The strike didn't aim for her body.
It aimed for her stance.
Her footing destabilized as the curse-laced slash invalidated the ground beneath her momentum. She stumbled back, barely maintaining balance, blood seeping from a shallow cut along her arm where the corrupted edge grazed her barrier.
She gasped.
"That shouldn't—!"
"I told you," I said calmly, advancing again. "I'm learning."
Her breathing quickened.
She changed tactics immediately, retreating while layering curses.
"[CURSE MAGIC — WEAKEN]."
"[CURSE MAGIC — MISSTEP]."
The arena became hostile.
Probability twisted.
Angles betrayed me.
Or at least—they should have.
I brushed my luck again.
Just slightly.
Not enough to dominate.
Enough to tilt.
The misstep curse misfired.
Her own footing slipped.
Her eyes widened in horror.
"No—!"
I didn't hesitate.
"[VOID-WALKER SWORD ART — CORRUPTED SECOND FORM: NULL DECAY]."
The slash crossed space between us without traversing it.
Her barrier shattered—not explosively, but quietly, as if its existence had been politely revoked.

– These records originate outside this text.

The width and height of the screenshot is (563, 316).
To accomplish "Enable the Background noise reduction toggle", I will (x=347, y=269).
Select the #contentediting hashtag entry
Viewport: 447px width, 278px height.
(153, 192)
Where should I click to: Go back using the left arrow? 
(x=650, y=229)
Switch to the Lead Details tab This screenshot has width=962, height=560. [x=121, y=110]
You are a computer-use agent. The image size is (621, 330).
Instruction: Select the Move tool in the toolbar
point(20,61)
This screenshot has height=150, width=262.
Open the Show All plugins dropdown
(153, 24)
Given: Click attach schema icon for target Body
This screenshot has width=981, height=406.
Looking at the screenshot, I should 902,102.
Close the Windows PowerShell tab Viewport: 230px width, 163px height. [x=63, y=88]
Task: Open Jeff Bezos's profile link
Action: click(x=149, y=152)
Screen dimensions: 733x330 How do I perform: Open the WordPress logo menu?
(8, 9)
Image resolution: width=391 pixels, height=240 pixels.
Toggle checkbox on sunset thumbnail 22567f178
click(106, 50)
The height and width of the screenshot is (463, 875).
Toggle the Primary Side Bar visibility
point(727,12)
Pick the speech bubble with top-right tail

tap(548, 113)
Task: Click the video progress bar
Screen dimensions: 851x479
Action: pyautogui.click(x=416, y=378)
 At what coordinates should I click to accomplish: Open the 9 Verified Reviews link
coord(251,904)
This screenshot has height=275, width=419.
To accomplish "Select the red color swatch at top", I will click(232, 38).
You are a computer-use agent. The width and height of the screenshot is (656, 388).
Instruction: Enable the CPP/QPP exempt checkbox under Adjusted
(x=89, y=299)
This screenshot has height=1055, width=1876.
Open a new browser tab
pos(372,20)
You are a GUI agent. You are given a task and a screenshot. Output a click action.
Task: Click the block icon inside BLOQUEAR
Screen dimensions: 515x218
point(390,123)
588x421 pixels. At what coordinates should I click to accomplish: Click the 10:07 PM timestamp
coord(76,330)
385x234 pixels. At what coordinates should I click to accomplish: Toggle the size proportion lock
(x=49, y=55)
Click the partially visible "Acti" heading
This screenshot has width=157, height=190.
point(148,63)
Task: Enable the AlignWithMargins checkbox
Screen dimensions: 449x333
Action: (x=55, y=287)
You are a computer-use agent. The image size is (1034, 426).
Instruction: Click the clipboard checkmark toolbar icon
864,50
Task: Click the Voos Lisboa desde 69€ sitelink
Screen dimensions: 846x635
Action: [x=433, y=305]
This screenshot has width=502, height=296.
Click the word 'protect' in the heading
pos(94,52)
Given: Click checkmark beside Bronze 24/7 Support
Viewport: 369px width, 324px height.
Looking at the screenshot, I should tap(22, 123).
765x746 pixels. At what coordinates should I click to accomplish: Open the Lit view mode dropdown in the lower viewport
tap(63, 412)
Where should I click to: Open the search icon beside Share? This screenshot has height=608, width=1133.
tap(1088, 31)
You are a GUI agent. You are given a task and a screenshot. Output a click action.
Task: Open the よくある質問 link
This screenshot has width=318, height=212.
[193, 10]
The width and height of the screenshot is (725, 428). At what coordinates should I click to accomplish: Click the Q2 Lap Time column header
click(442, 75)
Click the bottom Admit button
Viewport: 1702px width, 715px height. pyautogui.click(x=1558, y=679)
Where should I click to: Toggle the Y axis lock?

She was thrown back, skidding across the arena floor, coughing violently as curse feedback wracked her system.
I stopped.
Sword lowered.
She struggled to rise—once, twice—then collapsed to one knee, breathing ragged, mana in disarray.
"…You win," she whispered hoarsely.
The barrier dissolved.
A chime echoed.
"DUEL CONCLUDED.
WINNER: ALDEN VON ASTRA."
The crowd erupted then—gasps, shouts, disbelief crashing together like a wave delayed too long.
I exhaled slowly.
The corruption bled from my blade, dissipating harmlessly.
I sheathed my sword.
Liora looked up at me, eyes filled not with hatred—but awe.
"You didn't just defeat me," she said quietly. "You dismantled my entire discipline."
I met her gaze.
"No," I replied. "I respected it."
I turned away.
As I walked from the arena, one thought lingered—quiet, heavy, inevitable.
If luck could help me learn…
Then the world had far more to fear than my strength.